American scientists have achieved a new maximum in atomic clock precision using ytterbium atoms cooled down to near absolute zero temperatures.
Scientists at the National Institute of Standards and Technology (NIST), USA, developed and tested two sets of atomic clocks, synchronising them to nearly absolute values. By substituting conventional cesium by atoms of ytterbium, they have achieved ten times better stability.
The findings published in the recent issue of the Science journal are believed to open new possibilities in high-precision timekeeping, which is crucial, for example, for GPS satellites and related applications.
"The stability of the ytterbium lattice clocks opens the door to a number of exciting practical applications of high-performance timekeeping," said Dr Andrew Ludlow, a NIST physicist.
Thousands of ytterbium atoms cooled to 10 millionths of a degree above absolute zero - the coldest temperature possible - are trapped in a laser lattice.
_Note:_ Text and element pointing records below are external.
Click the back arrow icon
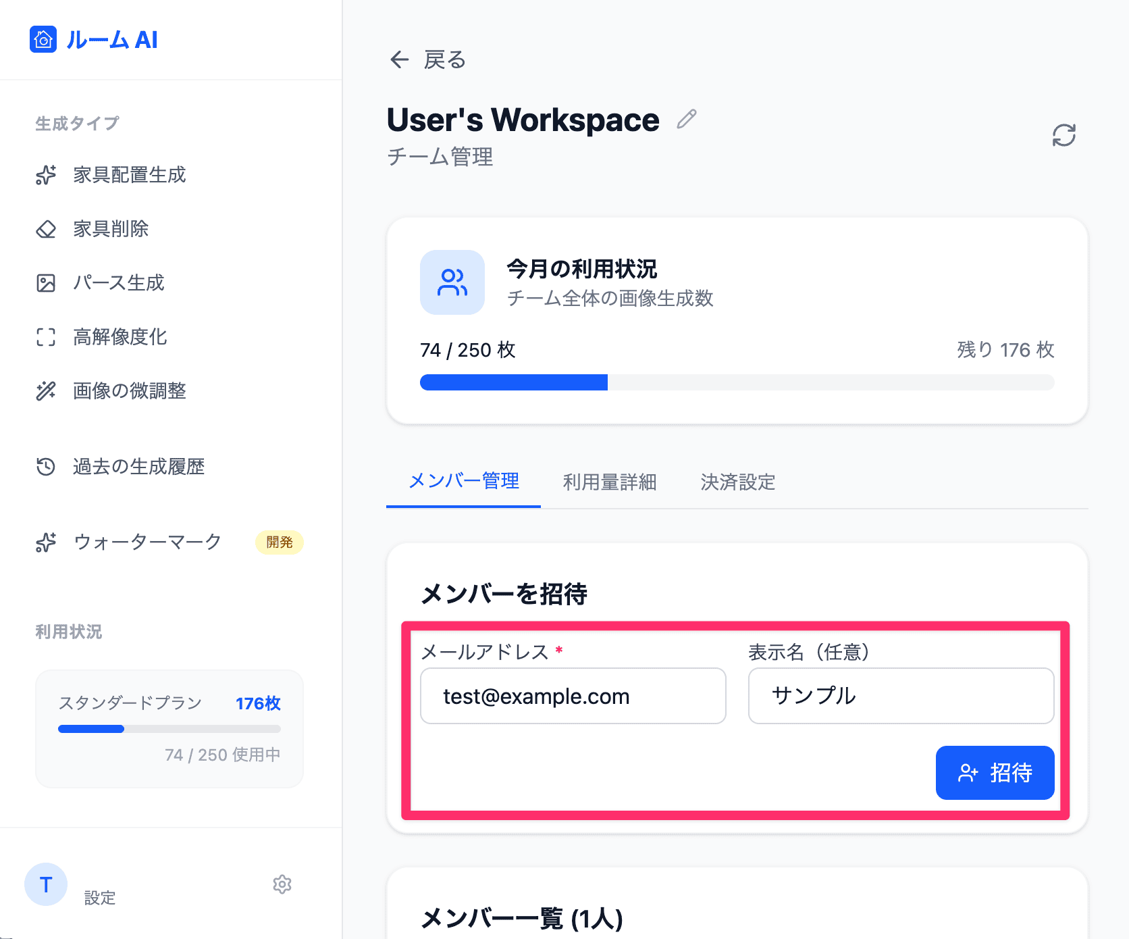This screenshot has width=1129, height=939. pyautogui.click(x=400, y=60)
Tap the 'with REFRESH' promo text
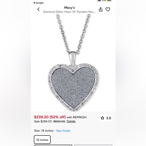The image size is (146, 146). [77, 117]
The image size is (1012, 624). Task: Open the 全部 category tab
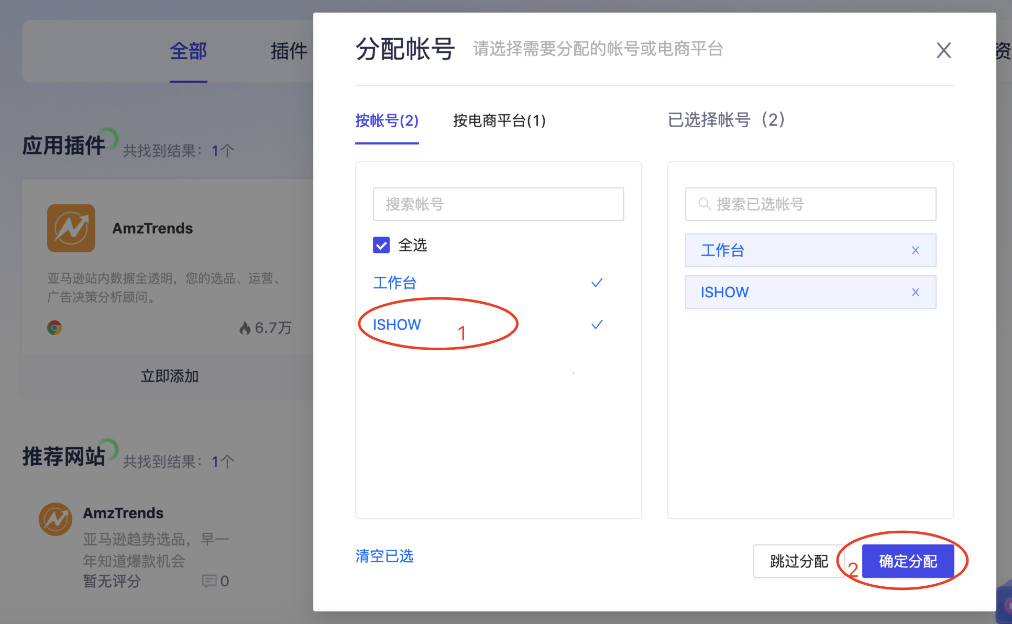tap(188, 51)
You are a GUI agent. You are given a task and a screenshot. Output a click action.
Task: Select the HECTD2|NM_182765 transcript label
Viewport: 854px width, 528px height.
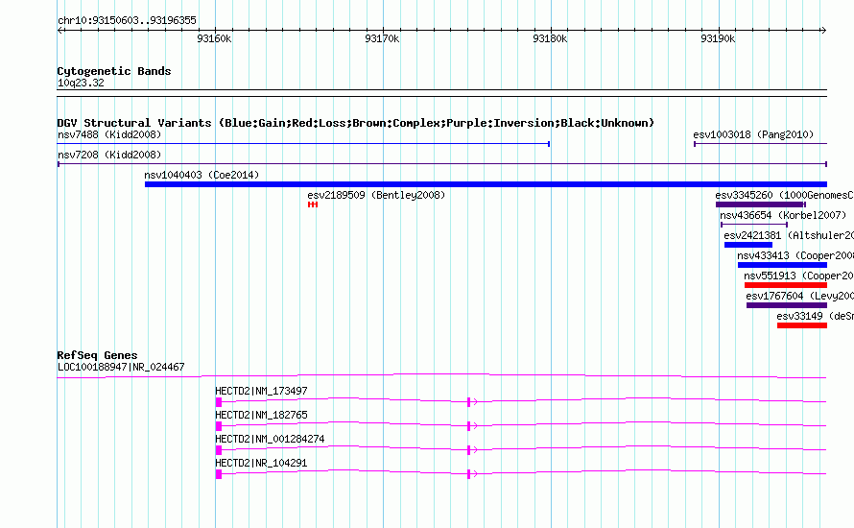(261, 415)
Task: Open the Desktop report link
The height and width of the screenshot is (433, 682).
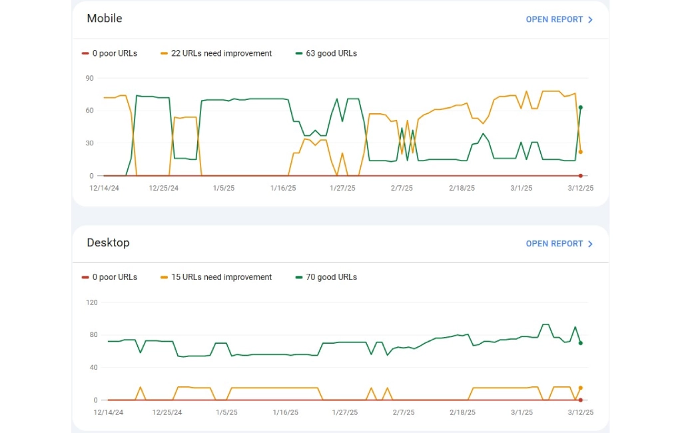Action: [553, 244]
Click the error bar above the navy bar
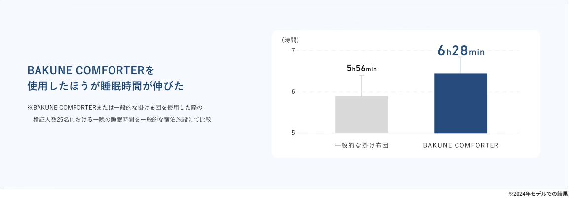The image size is (570, 199). pyautogui.click(x=460, y=65)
A transition between two energy levels in the atoms acts as the clock's pendulum that can go on almost indefinitely.
Every tick of these clocks matches the other set with nearly absolute precision. The ticks vary in length by less than two parts of a quintillion.
If the length of each tick is divided into a quintillion parts, two of those are the full extent by which a tick might lengthen or shorten.
In general, tick fluctuations are closely linked to the accuracy of atomic clocks - the more stable a clock's ticks are, the more precisely the atomic clock measures time.